Fig. 6 Impedance biosensor of Vit-D₃ studies in [Fe(CN)₆]^3−/4−-containing phosphate buffer (5 mM, 0.9% NaCl, pH 5.7). (a) Nyquist plot of (Z′ real/Ω) vs. (−Z′′ imaginary/Ω) of BSA/Ab Vit-D/B–Mg(OH)₂@MgO/PPy NCs/ITO biosensor impedance sensing in the linear range of 1–200 nM concentration of Vit-D₃. (b) Calibration plot in the linear range of 1–200 nM concentration of Vit-D₃ with two possible fitted circuits inserted. (c)–(f) CV study line + symbol plots in constant SES as well as in the potential range −0.3 V to 0.8 V at a scan rate of 50 mV s⁻¹ of stability, reusability, response time and interference studies, respectively.

Table 1 presents a comparative study of previously reported research articles for the detection of Vit-D₃ along with their sensing performance. In these reports, heavy metal and metal oxide based electrochemical biosensors have been used for CV and DPV techniques, but these techniques are not much more informative and using heavy metals is hazarous. This work presents an environmentally friendly approach to fabricate an impedance biosensor for Vitamin D₃ to address aforementioned challenge.

4.5 Competence of the fabricated BSA/Ab Vit-D/B–Mg(OH)₂@MgO/PPy NCs/ITO biosensor for Vit-D₃

The BSA/Ab Vit-D/B–Mg(OH)₂@MgO/PPy NCs/ITO electrode for Vit-D₃ at 70 nM 10 μL⁻¹ was optimized by CV studies at SES. The stability of the fabricated biosensor towards Vit-D₃ was confirmed by storage of electrode for 50–55-days at a temperature of 4 °C. There was a rise in j_p until day 35, when the maximum was reached, after that a continuous decrease in stability was confirmed by a decrease in j_p (Fig. 6(c)). These CV study results confirm that the fabricated BSA/Ab Vit-D/B–Mg(OH)₂@MgO/PPy NCs/ITO biosensor shows excellent efficacy towards Vit-D₃. The repeatability of the fabricated biosensor was estimated by 11 successive scans of CV with Vit-D₃ (70 nM 10 μL⁻¹). The fabricated impedance biosensor displays substantial repeatability with a% RSD of ±1.8% toward Vit-D₃, and after 9 scans the optimized decrease in j_p is shown in Fig. 6(d). The fabricated biosensor exhibits a maximum peak response (j_p = 0.61 mA cm⁻²) at 15 s (% RSD = 1.4%) during 40 s/5 s CV testing (Fig. 6(e)). The results confirm that the fabricated BSA/Ab Vit-D/B–Mg(OH)₂@MgO/PPy NCs/ITO biosensor showed good stability, excellent reusability, and better response time towards the impedimetric detection of Vit-D₃. Repeatability and reproducibility studies are discussed in the ESI† with Fig.

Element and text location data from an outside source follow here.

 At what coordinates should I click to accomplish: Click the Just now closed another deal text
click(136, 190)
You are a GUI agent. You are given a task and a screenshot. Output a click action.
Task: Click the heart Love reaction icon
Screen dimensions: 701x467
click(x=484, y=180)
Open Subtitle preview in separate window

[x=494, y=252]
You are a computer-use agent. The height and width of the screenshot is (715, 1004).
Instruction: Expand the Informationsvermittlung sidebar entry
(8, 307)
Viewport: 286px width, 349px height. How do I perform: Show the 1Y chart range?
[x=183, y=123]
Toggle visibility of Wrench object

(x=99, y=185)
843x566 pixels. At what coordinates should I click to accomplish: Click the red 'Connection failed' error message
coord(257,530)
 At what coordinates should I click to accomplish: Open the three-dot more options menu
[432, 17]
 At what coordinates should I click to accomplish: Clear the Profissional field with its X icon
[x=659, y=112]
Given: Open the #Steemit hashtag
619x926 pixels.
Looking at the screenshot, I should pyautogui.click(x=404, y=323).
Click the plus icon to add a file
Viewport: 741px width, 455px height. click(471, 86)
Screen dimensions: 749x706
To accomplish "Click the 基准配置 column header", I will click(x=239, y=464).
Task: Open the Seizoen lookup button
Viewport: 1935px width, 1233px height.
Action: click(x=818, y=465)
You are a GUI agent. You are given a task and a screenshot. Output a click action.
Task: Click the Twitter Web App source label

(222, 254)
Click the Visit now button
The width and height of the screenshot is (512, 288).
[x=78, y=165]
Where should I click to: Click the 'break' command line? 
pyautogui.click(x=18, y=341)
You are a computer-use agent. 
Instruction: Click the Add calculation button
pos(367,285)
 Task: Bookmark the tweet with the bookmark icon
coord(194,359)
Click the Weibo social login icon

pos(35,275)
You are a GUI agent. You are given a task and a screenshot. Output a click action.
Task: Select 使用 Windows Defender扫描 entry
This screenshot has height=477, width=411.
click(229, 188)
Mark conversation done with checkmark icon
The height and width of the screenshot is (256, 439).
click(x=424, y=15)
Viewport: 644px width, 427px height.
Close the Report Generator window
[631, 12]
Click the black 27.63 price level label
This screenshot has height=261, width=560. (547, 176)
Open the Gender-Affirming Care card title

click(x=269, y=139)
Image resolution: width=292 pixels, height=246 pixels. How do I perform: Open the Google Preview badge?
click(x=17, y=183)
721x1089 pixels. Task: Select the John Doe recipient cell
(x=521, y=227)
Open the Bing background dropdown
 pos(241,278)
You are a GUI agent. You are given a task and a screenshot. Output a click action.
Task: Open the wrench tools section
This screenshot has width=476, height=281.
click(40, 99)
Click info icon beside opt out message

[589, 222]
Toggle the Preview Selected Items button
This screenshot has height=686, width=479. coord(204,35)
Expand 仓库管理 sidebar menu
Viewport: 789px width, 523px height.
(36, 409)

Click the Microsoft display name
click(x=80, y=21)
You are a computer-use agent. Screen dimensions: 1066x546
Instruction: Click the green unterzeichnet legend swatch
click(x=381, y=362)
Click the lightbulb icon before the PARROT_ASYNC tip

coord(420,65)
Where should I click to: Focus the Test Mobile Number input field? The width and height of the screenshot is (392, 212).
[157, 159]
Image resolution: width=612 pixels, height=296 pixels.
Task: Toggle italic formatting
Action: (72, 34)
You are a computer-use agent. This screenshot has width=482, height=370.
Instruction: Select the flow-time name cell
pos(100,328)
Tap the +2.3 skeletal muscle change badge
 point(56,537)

S3 and S4.

4.6 Interference and selectivity study

The selectivity of the impedance BSA/Ab Vit-D/B–Mg(OH)₂@MgO/PPy NCs/ITO biosensor for Vit-D₃ was examined by an interference CV study with different analytes, as shown in Fig. 6(c). Here, CV is employed to assess the efficacy of the biosensor, as it provides critical insights into its capacity to detect psychological interferences. The selectivity of the biosensor was evaluated by investigating the influence of potential interferents, including vitamin B₂, vitamin B₁₂, vitamin C, urea, glutamic acid, glucose, and cholesterol. These interferents were introduced into phosphate buffer (pH 5.6, containing 0.9% NaCl and 5 mM [Fe(CN)₆]^3−/4− as the redox couple) at a scan rate of 50 mV s⁻¹ within a potential range of −0.3 V to 0.8 V. The results are summarized in ESI† Table S2 and visualized graphically in Fig. 6(c) as a bar graph. This figure illustrates the effect of these interferents on the anodic peak current (I_pa) of 70 nM standard Vit-D₃ in buffer. I_pa exhibited a minimal reduction of less than ±5.0% RSD in the presence of these interferents. These findings indicate that the interfering substances had a negligible effect on the electrochemical current response to variations in Vit-D₃ concentration, thereby demonstrating the high selectivity of the biosensor for monitoring Vit-D₃ in real samples.

4.7 Real sample analysis

The performance of the biosensor was evaluated using human serum samples of individuals deficient in Vit-D₃ to provide more favourable data in real-world applications, and bovine serum albumin (BSA spiked serum sample) was used for further validation, as shown in Fig. 7. For this, blood serum (BS) from individuals with insufficient Vit-D₃ and spiked serum were prepared in different standard Vit-D₃. A blood serum and spiked BSA sample was added to different concentrations of standard Vit-D₃ for the electrochemical detection of Vit-D₃. The deviation of linear standard Vit-D₃ variable concentrations with blood serum and spiked serum samples is tabulated in ESI,† Table S3.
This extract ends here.